One thing that might be emphasized even more in an image-type ESFJ is playing with aesthetics and fashion. My friend certainly loves her hair dye--hair is always many different colors--and tattoos, and enjoys some clothes stuff as well. Generally interested in cultivating a personal style and being appealing by looking different/quirky/cool, not by looking posh and generic. 

Some people, especially 94xs, read a very malicious manipulation into her behavior that isn't there. Actually, she's very up-front and analytical about her issues, and loves talking to me about types and about how being a 2 impacts her relationships. She's pretty conscientious about boundary-stomping because she knows it could be a tendency of hers, so she tries hard to avoid and is hurt when people accuse her of that kind of stuff. There is a tone they could be picking up on however...a quality that makes it hard to say no to her. I think it's just the typical 2 tactic of saying "Oh don't you want/need..." rather than being direct, combined with ExxJ making one rather authoritative. But it isn't intentional and she reacts very well to being told no, etc. 

A frustration she has shared with me is that she does things such as throwing a party for someone, not only because it fulfills her 2 need to earn love, but because as a ESFJ she is very good at planning such things. But in her peer group their are few other Si or Fe types, especially Si types, and so others don't do such things for her. So with, let's say a birthday party, it falls on her to plan it, and she can do that and well, but it makes the day feel less special because she had to "work" through it all. Basically, Si is kind of stereotypically associated with "serving" already because it creates comfort and so on, and Fe is literally focused on the emotional states of others, and so in a 2 it can mean that simply by doing her cognition she's falling into 2 traps. 

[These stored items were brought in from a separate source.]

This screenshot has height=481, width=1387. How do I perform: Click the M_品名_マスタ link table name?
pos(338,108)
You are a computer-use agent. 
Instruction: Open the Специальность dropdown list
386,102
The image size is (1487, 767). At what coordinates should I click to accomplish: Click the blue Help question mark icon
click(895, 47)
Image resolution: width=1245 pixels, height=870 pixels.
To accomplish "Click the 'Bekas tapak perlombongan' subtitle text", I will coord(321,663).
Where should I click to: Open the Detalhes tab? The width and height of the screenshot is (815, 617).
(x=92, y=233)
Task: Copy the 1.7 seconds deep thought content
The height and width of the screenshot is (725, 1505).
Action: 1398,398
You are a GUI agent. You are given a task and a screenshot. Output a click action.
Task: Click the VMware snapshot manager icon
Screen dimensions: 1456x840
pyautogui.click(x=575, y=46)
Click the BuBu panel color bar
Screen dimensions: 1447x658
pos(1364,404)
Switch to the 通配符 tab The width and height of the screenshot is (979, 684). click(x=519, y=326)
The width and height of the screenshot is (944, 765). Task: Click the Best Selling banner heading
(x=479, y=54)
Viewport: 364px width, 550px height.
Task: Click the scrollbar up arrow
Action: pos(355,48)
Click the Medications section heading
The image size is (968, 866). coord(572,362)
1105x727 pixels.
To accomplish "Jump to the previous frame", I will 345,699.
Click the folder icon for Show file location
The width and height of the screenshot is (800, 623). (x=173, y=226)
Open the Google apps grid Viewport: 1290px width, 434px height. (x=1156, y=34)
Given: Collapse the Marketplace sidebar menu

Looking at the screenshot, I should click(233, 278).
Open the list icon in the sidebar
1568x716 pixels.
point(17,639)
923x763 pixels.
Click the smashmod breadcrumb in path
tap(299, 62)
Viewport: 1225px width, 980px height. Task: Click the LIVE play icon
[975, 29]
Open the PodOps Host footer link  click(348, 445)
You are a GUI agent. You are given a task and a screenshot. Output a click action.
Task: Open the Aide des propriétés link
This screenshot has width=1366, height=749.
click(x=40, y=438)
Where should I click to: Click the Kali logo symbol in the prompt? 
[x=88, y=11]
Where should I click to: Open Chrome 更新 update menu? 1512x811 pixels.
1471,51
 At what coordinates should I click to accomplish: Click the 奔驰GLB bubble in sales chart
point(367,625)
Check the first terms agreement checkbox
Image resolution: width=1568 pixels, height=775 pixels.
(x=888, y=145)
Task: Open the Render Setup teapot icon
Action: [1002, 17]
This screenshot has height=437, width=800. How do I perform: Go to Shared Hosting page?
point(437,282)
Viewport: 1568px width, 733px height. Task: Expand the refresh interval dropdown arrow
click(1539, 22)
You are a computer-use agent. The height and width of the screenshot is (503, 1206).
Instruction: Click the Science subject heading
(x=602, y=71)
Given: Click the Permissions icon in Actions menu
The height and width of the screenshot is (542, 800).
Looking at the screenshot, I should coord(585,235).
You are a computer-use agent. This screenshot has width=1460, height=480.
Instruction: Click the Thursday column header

And even though she recognizes that the 2's habit of expecting the other person to pay back their debt is wrong, and she doesn't literally expect anything on that level, she is very frustrated that nobody provides the kind of care for her that she does. I think it's interesting that she specifically feels the lack of Si-oriented care. In her relationships, she often asks people to do little things for her (like 'can you pick up so and so' those kinds of small mundane favors), which seems connected.

It's funny--I am a 5, and so I hate to be helped/given things, especially when I can feel that someone wants something in return. But we haven't clashed over these things. I think this is because part of her way of being a 2 is to know when she's _not_ needed, when giving a person space is just as much of a "helping" act. I've literally had people "help" me when they saw me emotionally break down and then use it to prove some kind of point to me later so her asking "do you need anything" and then not being bothered by a no was really nice.

I don't know any ESFJ 6w7s (or none come to mind), but I'd expect a ESFJ 6w7 to be much more witty, with an enjoyment of poking at things to be irreverent. They're testing things, because 6s do that, but they'd do it in a way that was playful and then often revealed a deeper problem. They'd still be fairly loveable, because Fe and Si are appealing functions that tend to make people easy to get along with and like, and some 6s (especially sp6 but some phobic 6s generally) really want to just have pleasant relations and show they're not a threat, however, they would feel more emotionally detached if that makes sense. More removed, mulling over doubts rather than being consumed in the current Fe moment to the same extent? I'd hazard a guess they would look more straight-laced and serious than my ESFJ 2w1 friend, not being image types...but they could also use their Si to create a very discordant, uncomfortable style in order to shake things up and mess with people the way reactive types sometimes like to.


----------



## typethisperson (Feb 4, 2017)

@Krayfish turns out she was a 6w7 after all. I asked her some questions and when I was asking she was paranoid af. I don't know why I didn't figure it out sooner. She scoffed at the 2 values like my sister scoffed at the 7 values when I thought she may have been a 7w6. Mabye it's a 6 thing to find the other types' values silly?


----------



## typethisperson (Feb 4, 2017)

If you can't someone as being a seducer even if it's parent then they're probably not a 2. She fits the 6 so description to a tee and doesn't with the 2 so description. I guess her acting 8 sometimes may have been due to her being cp sometimes instead of having a link to the 8 type since 2s, 5s and 8s have a link to each other. It also explains why for the life of me I could never see her having any link to the 5 type.


----------